# Chapter 14: Deep Computer Vision Using Convolutional Neural Networks

This notebook contains the code reproductions and theoretical explanations for Chapter 14 of *Hands-On Machine Learning with Scikit-Learn, Keras, and TensorFlow*.

## Chapter Summary

This chapter introduces **Convolutional Neural Networks (CNNs)**, the architecture that powers modern computer vision. 
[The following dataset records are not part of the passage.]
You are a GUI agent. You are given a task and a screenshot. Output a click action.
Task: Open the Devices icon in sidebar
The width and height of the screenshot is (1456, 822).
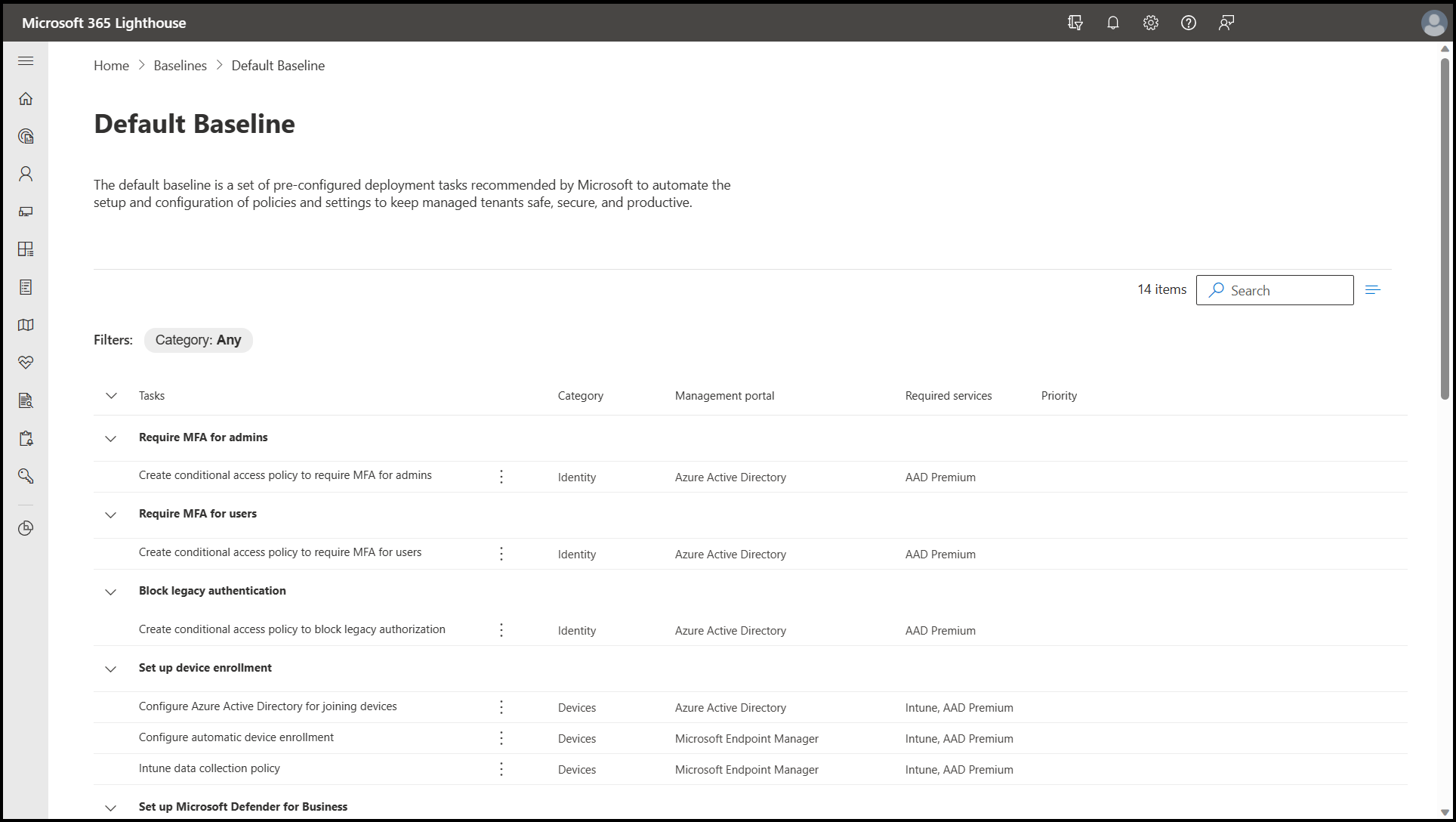(26, 212)
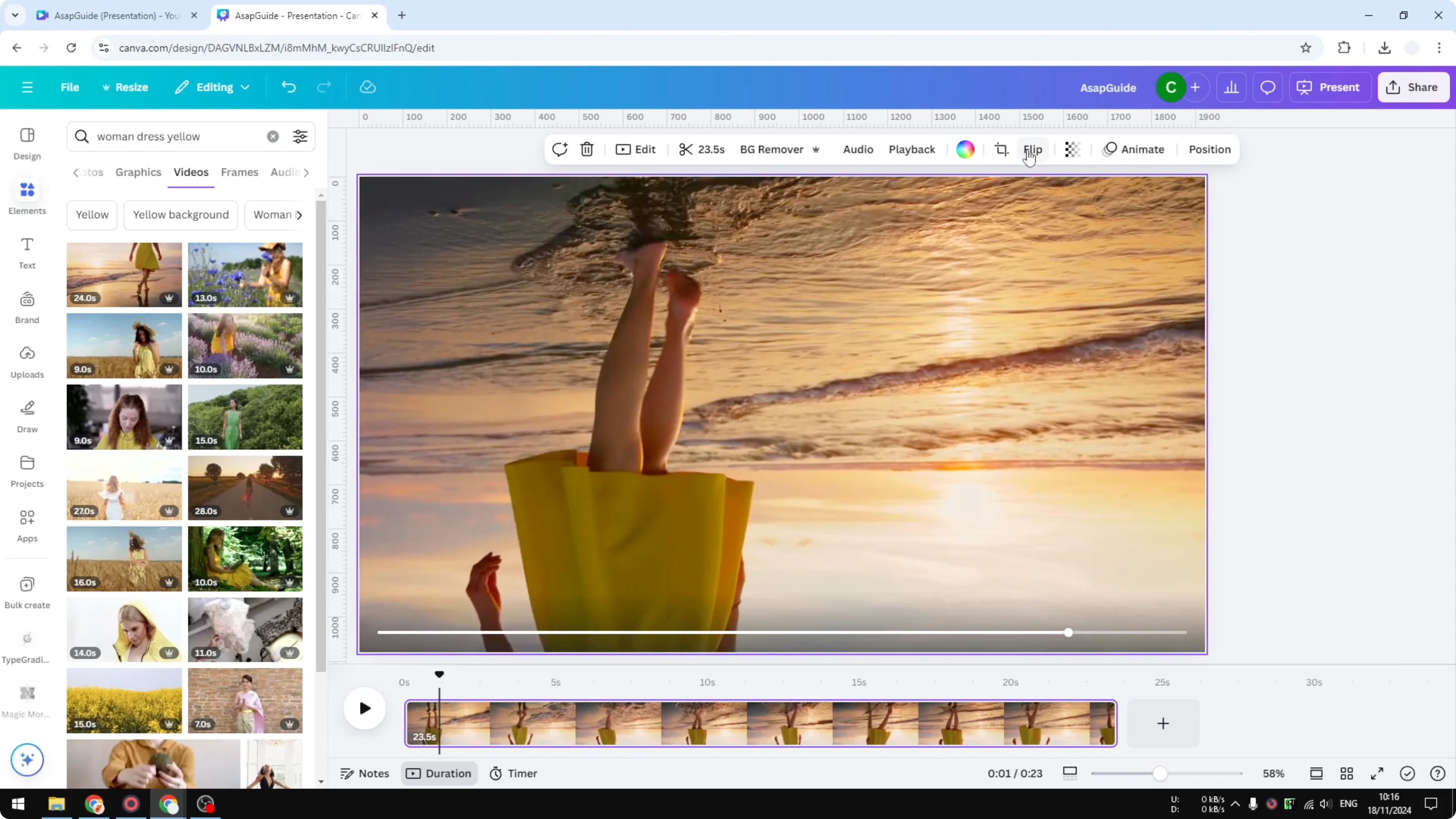Switch to the Graphics tab
Image resolution: width=1456 pixels, height=819 pixels.
coord(138,173)
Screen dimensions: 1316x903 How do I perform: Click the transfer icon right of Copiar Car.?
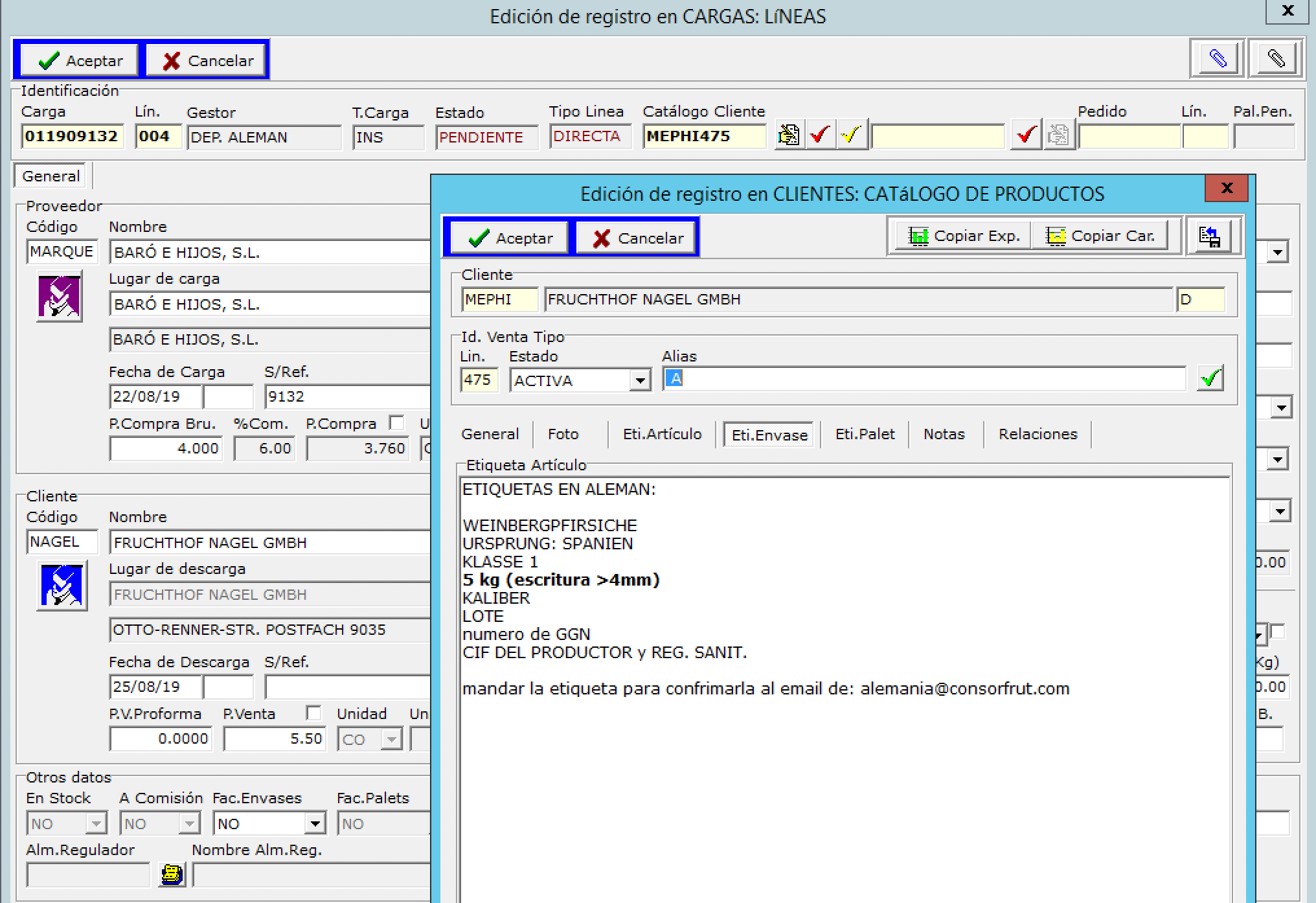click(1209, 237)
Key topics covered include:

* **The Visual Cortex:** Inspiration for CNNs is drawn from the hierarchical architecture of the visual cortex, with its local receptive fields.
* **Convolutional Layers:** The core building block of CNNs. We learn how they work using **filters** (or kernels) that detect local patterns. We explore key hyperparameters like **padding** (`"valid"` vs. `"same"`) and **stride**.
* **Pooling Layers:** Used to subsample (shrink) the feature maps, reducing computational load, memory usage, and the number of parameters, which helps limit overfitting. We cover **max pooling** and **global average pooling**.
* **CNN Architectures:** We assemble convolutional and pooling layers to build a simple CNN. We then explore the history and architecture of several landmark models:
    * **LeNet-5:** The pioneering CNN for digit recognition.
    * **AlexNet:** The model that won the 2012 ImageNet challenge and proved the power of deep CNNs.
    * **GoogLeNet:** Introduced the *inception module*, allowing for much deeper and more efficient networks.
    * **ResNet:** Introduced the *residual unit* (or skip connection), which made it possible to train extremely deep networks (e.g., 152 layers) by tackling the vanishing gradient problem.
    * **Xception & SENet:** More recent architectures that introduced *depthwise separable convolutions* and *squeeze-and-excitation* blocks for even better performance and efficiency.
* **Transfer Learning:** How to use pretrained models from `keras.applications` (like ResNet-50) to build powerful image classifiers for new tasks, even with little data.
* **Other CV Tasks:** We go beyond simple classification to look at:
    * **Classification and Localization:** Predicting both the class *and* a bounding box for a single object.
    * **Object Detection:** Using Fully Convolutional Networks (FCNs) and architectures like YOLO (You Only Look Once) to detect multiple objects in an image.
    * **Semantic Segmentation:** Classifying every single pixel in an image to identify which object it belongs to, using an FCN with upsampling (transposed convolutional layers).

## Setup

First, let's import the necessary libraries and set up the environment.

In [None]:
import tensorflow as tf
from tensorflow import keras
import numpy as np
import os

# Common setup for plotting
%matplotlib inline
import matplotlib as mpl
import matplotlib.pyplot as plt
mpl.rc('axes', labelsize=14)
mpl.rc('xtick', labelsize=12)
mpl.rc('ytick', labelsize=12)

## Convolutional Layers

### Theoretical Explanation

The **convolutional layer** is the most important building block of a CNN. 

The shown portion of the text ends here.